“Cumhuriyetimizin 95’inci yaşı kutlu olsun!” sözleri ile başlayan Başkan Gültekin Aydın, “ Türkiye Cumhuriyeti Devleti 95 yıl önce her türlü zorbalığa, işgale, talana, yok etmeye karşı cesaretle çarpışan, kundaktaki bebesini, gözü yaşlı anasını, dilinden duaları eksik etmeyen eşini bırakıp aziz vatan toprakları için bedel ödemeye giden yiğitler; gerek cephede, gerek cephe gerisinde kadın, yaşlı, çocuk demeden korkusuzca mücadele eden kahramanlar sayesinde kurulmuştur. Bu yiğitlerin önderi gözü pek, bıçağı keskin, silahı tetikte, vatan ve millet aşkı ile yanıp tutuşan, esareti asla kabul etmeyen, emperyalizmi Türk milletinin kaderi olmaktan çıkarmaya ant içen Ulu Önder Atatürk olmuştur. Bu devletin her bir ferdi köklerinden birbirine sımsıkı bağlanmıştır. Ecdadımız en karanlık dehlizlerin hizmetkârlarını imanı, bağımsızlığa olan hasreti, eşi benzeri olmayan inancı ile yenmiştir. İnönü Savaşlarında, Çanakkale’de, Sakarya Meydan Muharebesi’nde, Kurtuluş Savaşı’nda, Büyük Taarruz’da ve daha nice savaşta Türk milleti kahramanlıkları ile düşmanı dize getirmiştir. Vatan bilinci yüksek, kutsal bayrağımıza sahip çıkan, zindanda yaşamaktansa, canını feda etmeyi yeğleyen Türk milletine, 29 Ekim 1923 tarihinde Cumhuriyeti hediye eden Atatürk, aynı zamanda modern bir devlet inşa etmiştir.

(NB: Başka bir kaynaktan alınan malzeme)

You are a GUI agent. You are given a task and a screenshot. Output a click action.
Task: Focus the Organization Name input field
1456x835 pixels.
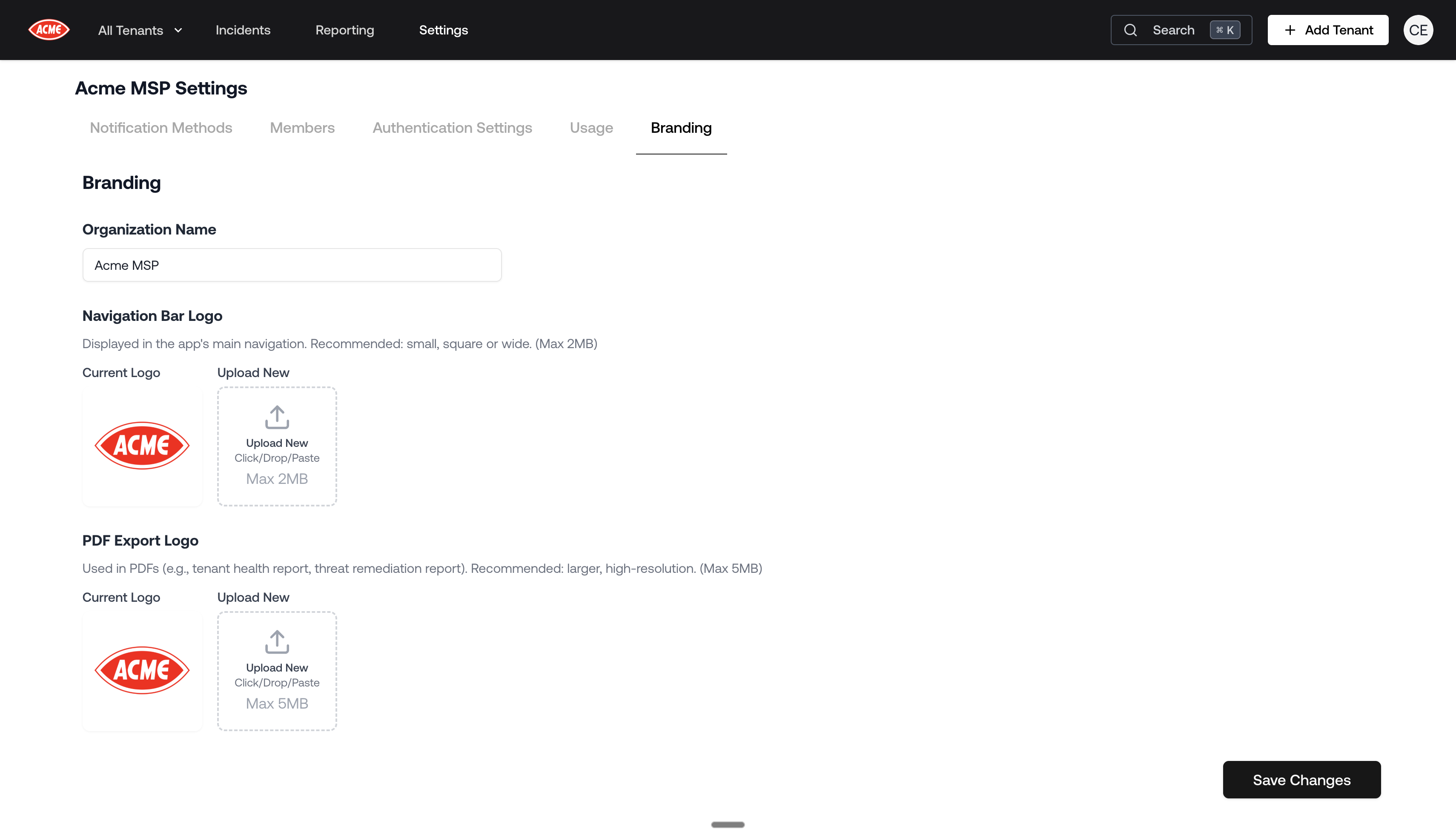click(x=292, y=265)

Cumhuriyet; özgürlük, demokrasi, uygar ve aydınlık yarınlar demektir. Cumhuriyet; halkın egemenliği, refahı, topraklarımızın bekası demektir. Cumhuriyet; ayrılıkçı, bölücü unsurlara geçit vermeyen, birleştirici ve bütünleştirici ruh demektir. Bu birleştirici ve bütünleştirici ruh, tutkal gibi birbirine sımsıkı bağlılık Öğrenci Andı’nda da kendini göstermektedir. Bilindiği gibi Türk Eğitim-Sen olarak Öğrenci Andı’nın kaldırıldığı gün, konuyu yargıya taşımıştık. Danıştay 8’inci Dairesi de talebimizi doğru bularak ve çok haklı gerekçelerle Öğrenci Andı’nın okutulması gerektiğini bildirdi. Hükümet’in tutumu, MEB’in konuyu temyize götürmesi biz eğitimcilerde hayal kırıklığı yaratmıştır. Keşke MEB bu yolu tercih etmeseydi, Öğrenci Andı Cumhuriyetimizin 95’inci yılında öğrencilerimize yeniden armağan edilseydi.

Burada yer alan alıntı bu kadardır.